··· Supplied text ···
# my 5G nano journal



## ozi (Aug 23, 2007)

For those who haven't seen my topic in *Introductions & Greetings*, I'm gonna describe the setup again.
It's a 5G tank, with playground sand, an AquaClear30 filter, and AQUA-GLO 15W light.
Until recently it had transformed in a jungle made by lots of rotala rotundifolia stems and a bunch of moss in the foreground. But i gave it a military buzz cut  and i'm trying a different look to it, with more open spaces. All I want is to see my god damn shrimpies  , without searching for them for 5 minutes.
I realize the new aquascape is still fresh and it has to "grow-in" a bit more, but I couldn't help myself from takin a couple of pics and starting a journal  
the inhabitants are a bunch of MTS and 2 apple snails, 6 adult RCS and a bunch of their babies.
Here are the pics:


----------



## Ciddian (Mar 15, 2006)

The backing is pretty cool too! 

I am excited to see this grow in...


----------



## Tabatha (Dec 29, 2007)

Moonraker a la James Bond? Looking forward to it growing in too!


----------



## ozi (Aug 23, 2007)
···
Stated goal a: Transcribe the part of the nano tank journal starting with "# my 5G nano" and going on through "AQUA-GLO 15W light.".
··· Data to use ···
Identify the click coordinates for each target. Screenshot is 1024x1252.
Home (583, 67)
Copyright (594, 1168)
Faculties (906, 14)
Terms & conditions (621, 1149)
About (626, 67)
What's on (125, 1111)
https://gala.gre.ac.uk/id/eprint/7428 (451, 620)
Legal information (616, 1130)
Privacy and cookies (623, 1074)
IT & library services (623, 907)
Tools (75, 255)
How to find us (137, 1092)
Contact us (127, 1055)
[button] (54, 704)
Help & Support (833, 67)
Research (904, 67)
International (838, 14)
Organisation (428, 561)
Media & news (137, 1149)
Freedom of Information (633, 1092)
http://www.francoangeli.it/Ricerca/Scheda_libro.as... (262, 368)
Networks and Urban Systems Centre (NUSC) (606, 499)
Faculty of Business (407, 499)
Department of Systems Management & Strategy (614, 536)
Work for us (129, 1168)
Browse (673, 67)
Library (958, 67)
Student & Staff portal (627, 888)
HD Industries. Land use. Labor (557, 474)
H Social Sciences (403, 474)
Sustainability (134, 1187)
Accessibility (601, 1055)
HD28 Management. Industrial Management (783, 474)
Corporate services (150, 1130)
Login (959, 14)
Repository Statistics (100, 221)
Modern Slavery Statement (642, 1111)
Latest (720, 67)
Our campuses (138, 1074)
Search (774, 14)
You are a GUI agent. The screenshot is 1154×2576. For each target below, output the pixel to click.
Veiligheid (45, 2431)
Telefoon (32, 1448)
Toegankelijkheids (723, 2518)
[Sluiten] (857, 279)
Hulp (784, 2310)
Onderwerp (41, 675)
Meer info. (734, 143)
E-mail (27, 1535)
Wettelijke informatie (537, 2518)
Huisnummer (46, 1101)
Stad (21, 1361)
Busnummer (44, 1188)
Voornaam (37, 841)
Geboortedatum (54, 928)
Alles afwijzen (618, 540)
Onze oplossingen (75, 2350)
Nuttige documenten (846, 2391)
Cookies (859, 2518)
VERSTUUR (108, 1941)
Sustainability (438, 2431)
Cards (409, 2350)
···
Stated goal b: Update the entries from the line with "Onderwerp (41, 675)" through the final line of the entries, replacing "Stad" with "Gemeente" and leaving everything else unchanged. Give back only those lines.

Reply a:
# my 5G nano journal



## ozi (Aug 23, 2007)

For those who haven't seen my topic in *Introductions & Greetings*, I'm gonna describe the setup again.
It's a 5G tank, with playground sand, an AquaClear30 filter, and AQUA-GLO 15W light.

Reply b:
Onderwerp (41, 675)
Meer info. (734, 143)
E-mail (27, 1535)
Wettelijke informatie (537, 2518)
Huisnummer (46, 1101)
Gemeente (21, 1361)
Busnummer (44, 1188)
Voornaam (37, 841)
Geboortedatum (54, 928)
Alles afwijzen (618, 540)
Onze oplossingen (75, 2350)
Nuttige documenten (846, 2391)
Cookies (859, 2518)
VERSTUUR (108, 1941)
Sustainability (438, 2431)
Cards (409, 2350)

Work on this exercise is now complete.